* **Recorded data**
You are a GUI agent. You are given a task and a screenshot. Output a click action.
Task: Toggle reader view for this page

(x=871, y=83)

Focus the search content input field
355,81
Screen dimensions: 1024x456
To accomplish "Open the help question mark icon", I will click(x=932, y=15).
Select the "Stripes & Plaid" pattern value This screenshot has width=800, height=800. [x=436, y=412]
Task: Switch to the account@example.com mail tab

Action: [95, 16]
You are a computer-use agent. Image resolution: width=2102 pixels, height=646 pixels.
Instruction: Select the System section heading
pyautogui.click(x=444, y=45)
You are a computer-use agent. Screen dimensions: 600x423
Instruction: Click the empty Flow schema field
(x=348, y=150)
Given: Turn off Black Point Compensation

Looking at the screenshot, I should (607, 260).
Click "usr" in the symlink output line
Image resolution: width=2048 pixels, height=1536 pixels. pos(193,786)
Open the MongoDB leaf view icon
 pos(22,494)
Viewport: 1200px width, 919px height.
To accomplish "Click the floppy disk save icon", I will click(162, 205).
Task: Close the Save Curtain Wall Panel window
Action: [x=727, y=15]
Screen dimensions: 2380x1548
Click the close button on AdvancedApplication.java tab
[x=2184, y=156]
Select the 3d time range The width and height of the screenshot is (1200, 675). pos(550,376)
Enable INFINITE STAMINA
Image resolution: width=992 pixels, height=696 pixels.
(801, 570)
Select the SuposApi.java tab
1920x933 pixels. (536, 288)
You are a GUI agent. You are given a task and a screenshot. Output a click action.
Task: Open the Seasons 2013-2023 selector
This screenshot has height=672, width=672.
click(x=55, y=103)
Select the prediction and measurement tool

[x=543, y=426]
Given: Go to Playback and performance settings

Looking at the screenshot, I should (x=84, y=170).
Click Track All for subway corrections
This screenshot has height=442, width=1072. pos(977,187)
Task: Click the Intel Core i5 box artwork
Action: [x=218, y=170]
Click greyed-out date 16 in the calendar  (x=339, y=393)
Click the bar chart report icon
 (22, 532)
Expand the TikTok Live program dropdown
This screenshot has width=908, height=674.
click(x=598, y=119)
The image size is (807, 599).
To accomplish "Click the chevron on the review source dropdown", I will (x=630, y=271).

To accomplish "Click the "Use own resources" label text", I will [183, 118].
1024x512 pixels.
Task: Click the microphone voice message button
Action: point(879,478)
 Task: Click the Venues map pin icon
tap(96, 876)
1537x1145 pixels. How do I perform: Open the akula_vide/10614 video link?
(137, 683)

* **Assignment**
Nothing is to be left out when the listing is copied, and every line must match exactly.

* **Task solution**
You are a GUI agent. You are given a task and a screenshot. Output a click action.
Task: Toggle reader view for this page

(x=871, y=83)

Focus the search content input field
355,81
Screen dimensions: 1024x456
To accomplish "Open the help question mark icon", I will click(x=932, y=15).
Select the "Stripes & Plaid" pattern value This screenshot has width=800, height=800. [x=436, y=412]
Task: Switch to the account@example.com mail tab

Action: [95, 16]
You are a computer-use agent. Image resolution: width=2102 pixels, height=646 pixels.
Instruction: Select the System section heading
pyautogui.click(x=444, y=45)
You are a computer-use agent. Screen dimensions: 600x423
Instruction: Click the empty Flow schema field
(x=348, y=150)
Given: Turn off Black Point Compensation

Looking at the screenshot, I should (607, 260).
Click "usr" in the symlink output line
Image resolution: width=2048 pixels, height=1536 pixels. pos(193,786)
Open the MongoDB leaf view icon
 pos(22,494)
Viewport: 1200px width, 919px height.
To accomplish "Click the floppy disk save icon", I will click(162, 205).
Task: Close the Save Curtain Wall Panel window
Action: [x=727, y=15]
Screen dimensions: 2380x1548
Click the close button on AdvancedApplication.java tab
[x=2184, y=156]
Select the 3d time range The width and height of the screenshot is (1200, 675). pos(550,376)
Enable INFINITE STAMINA
Image resolution: width=992 pixels, height=696 pixels.
(801, 570)
Select the SuposApi.java tab
1920x933 pixels. (536, 288)
You are a GUI agent. You are given a task and a screenshot. Output a click action.
Task: Open the Seasons 2013-2023 selector
This screenshot has height=672, width=672.
click(x=55, y=103)
Select the prediction and measurement tool

[x=543, y=426]
Given: Go to Playback and performance settings

Looking at the screenshot, I should (x=84, y=170).
Click Track All for subway corrections
This screenshot has height=442, width=1072. pos(977,187)
Task: Click the Intel Core i5 box artwork
Action: [x=218, y=170]
Click greyed-out date 16 in the calendar  (x=339, y=393)
Click the bar chart report icon
 (22, 532)
Expand the TikTok Live program dropdown
This screenshot has width=908, height=674.
click(x=598, y=119)
The image size is (807, 599).
To accomplish "Click the chevron on the review source dropdown", I will (x=630, y=271).

To accomplish "Click the "Use own resources" label text", I will [183, 118].
1024x512 pixels.
Task: Click the microphone voice message button
Action: point(879,478)
 Task: Click the Venues map pin icon
tap(96, 876)
1537x1145 pixels. How do I perform: Open the akula_vide/10614 video link?
(137, 683)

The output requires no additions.